WORK TO COMPLETE:
Exclude the pictures and transcribe the rest of the data below exactly.

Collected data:

↓↓↓

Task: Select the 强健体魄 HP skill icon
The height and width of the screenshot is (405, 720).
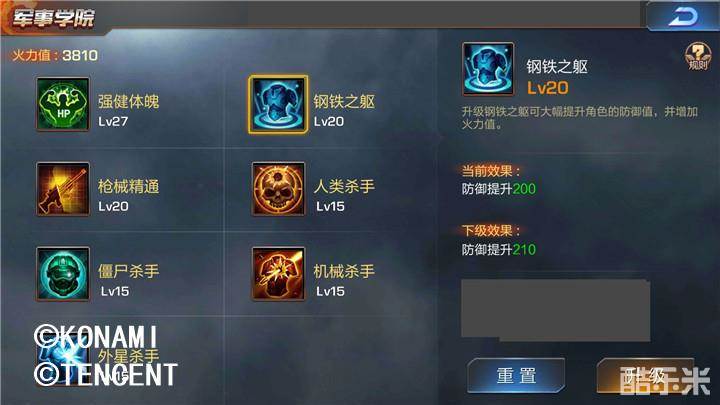Action: click(63, 104)
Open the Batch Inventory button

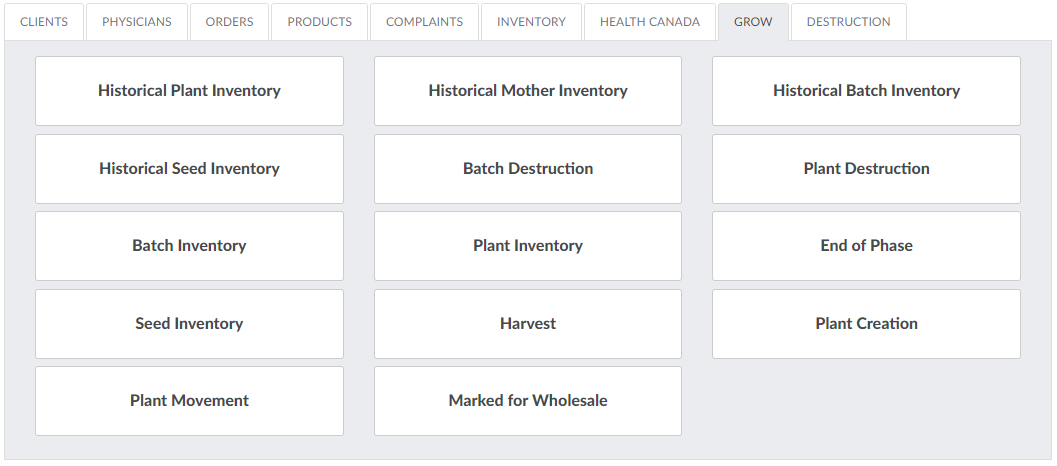[x=189, y=246]
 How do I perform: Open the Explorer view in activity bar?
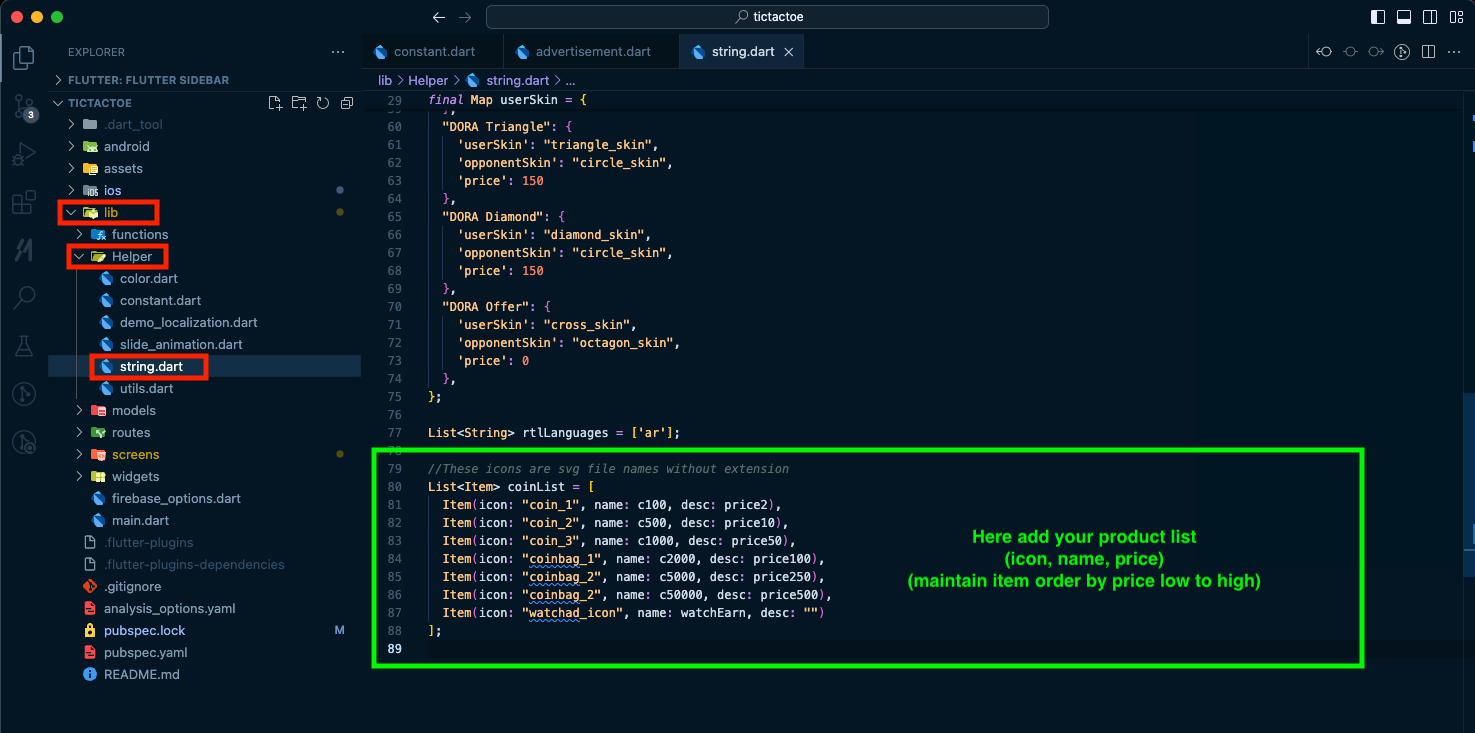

↑↑↑

WRITTEN SOLUTION:
Task: Select the 强健体魄 HP skill icon
The height and width of the screenshot is (405, 720).
Action: click(63, 104)
Open the Batch Inventory button

[x=189, y=246]
 How do I perform: Open the Explorer view in activity bar?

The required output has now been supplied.